Fragmentary Medieval romance in Latin verse

Ruodlieb is a fragmentary romance in Latin verse written by an unknown southern German poet who flourished about 1030. He was almost certainly a monk of the Bavarian Tegernsee Abbey.

The poem is one of the earliest German romances of knightly adventure, and its vivid picture of feudal manners gives it a certain value as a historical document. The poet was probably an eyewitness of the episode (II.4231–5221) which represents the meeting of the Emperor Henry II (d. 1024) with Robert II of France (d. 1031) on the banks of the Meuse River in 1023. Ruodlieb was left unfinished, and furthermore the manuscript was cut up and used for binding books, so that the fragments were only gradually discovered (from 1807 onwards) and pieced together.

==Contents==

The framework of the story is borrowed from a popular Märchen. The young knight lives in exile away from home and takes service at the court of a just king. He is paid in wise saws instead of current coin. He also receives a loaf, which contains coins but is accompanied by instructions not to cut it until the knight has returned home. The proverbs, usually three in number, were increased in Ruodlieb to twelve, each of which was the starting-point of an episode by which the hero was made to appreciate its value.

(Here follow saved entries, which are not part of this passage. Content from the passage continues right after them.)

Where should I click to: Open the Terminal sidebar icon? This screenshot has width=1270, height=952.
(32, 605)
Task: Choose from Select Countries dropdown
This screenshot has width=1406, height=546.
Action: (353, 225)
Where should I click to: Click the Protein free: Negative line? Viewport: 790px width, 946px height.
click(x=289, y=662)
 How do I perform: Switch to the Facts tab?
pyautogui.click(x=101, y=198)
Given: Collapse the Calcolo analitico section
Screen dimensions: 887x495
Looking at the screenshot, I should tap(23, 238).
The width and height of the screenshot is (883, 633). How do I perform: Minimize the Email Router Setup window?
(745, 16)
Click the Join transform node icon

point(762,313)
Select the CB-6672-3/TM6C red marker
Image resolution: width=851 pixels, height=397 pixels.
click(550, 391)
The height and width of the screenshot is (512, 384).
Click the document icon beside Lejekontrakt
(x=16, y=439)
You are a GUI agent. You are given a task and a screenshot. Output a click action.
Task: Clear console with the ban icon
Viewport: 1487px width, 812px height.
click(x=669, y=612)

When the knight has returned home and reunites with his mother, his next challenge in life is to seek a wife. However, he fails to find one until he encounters a dwarf, whom he traps. In return for his freedom, the dwarf reveals the whereabouts of a large treasure and utters the prophecy that the knight will marry Heriburg after he has slain her father and brother.

==Other examples==
For examples of the three-proverb tale, see:
- William Bottrell, Traditions and Hearthside Stories (Penzance, 2nd series, 1873)
- Cuthbert Bede, The White Wife... (London, 1868)
- K. V. Killinger, Erin (Stuttgart and Tübingen, 1849),

and others in the French romance of the Saint Graal, in the Gesta Romanorum (the three proverbs bought by Domitian) and the old French Dit des trois pommes.